§ Work instructions: In the listing below, a line holding "You are a GUI" and a line holding "Image resolution: width=1200" mark the range. Retype both exactly, with all lines between them.

(Data listing Opens)

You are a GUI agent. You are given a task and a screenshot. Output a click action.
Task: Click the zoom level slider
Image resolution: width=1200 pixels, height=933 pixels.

(Data listing Closes)
(Data listing Opens)

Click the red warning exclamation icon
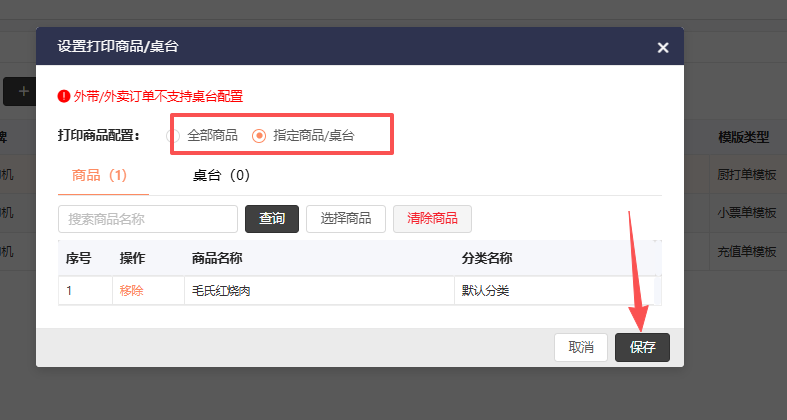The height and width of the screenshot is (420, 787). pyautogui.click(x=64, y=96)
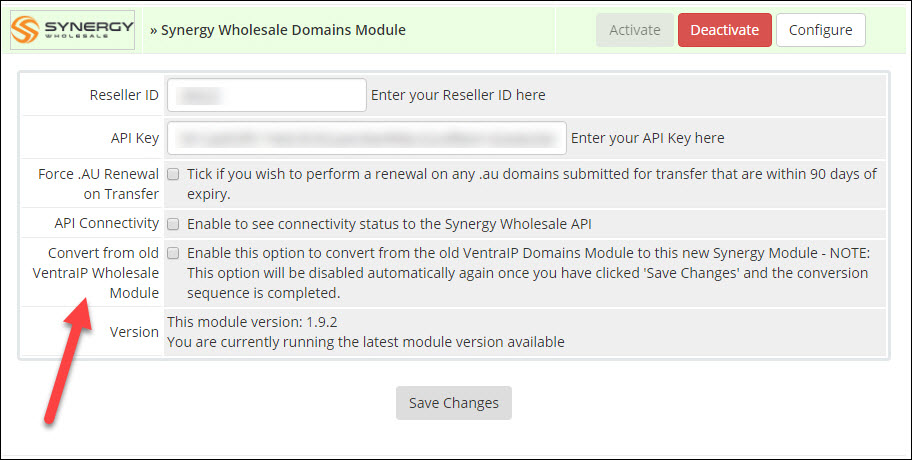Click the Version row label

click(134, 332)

(Data listing Closes)

§ Answer box:
You are a GUI agent. You are given a task and a screenshot. Output a click action.
Task: Click the zoom level slider
Image resolution: width=1200 pixels, height=933 pixels.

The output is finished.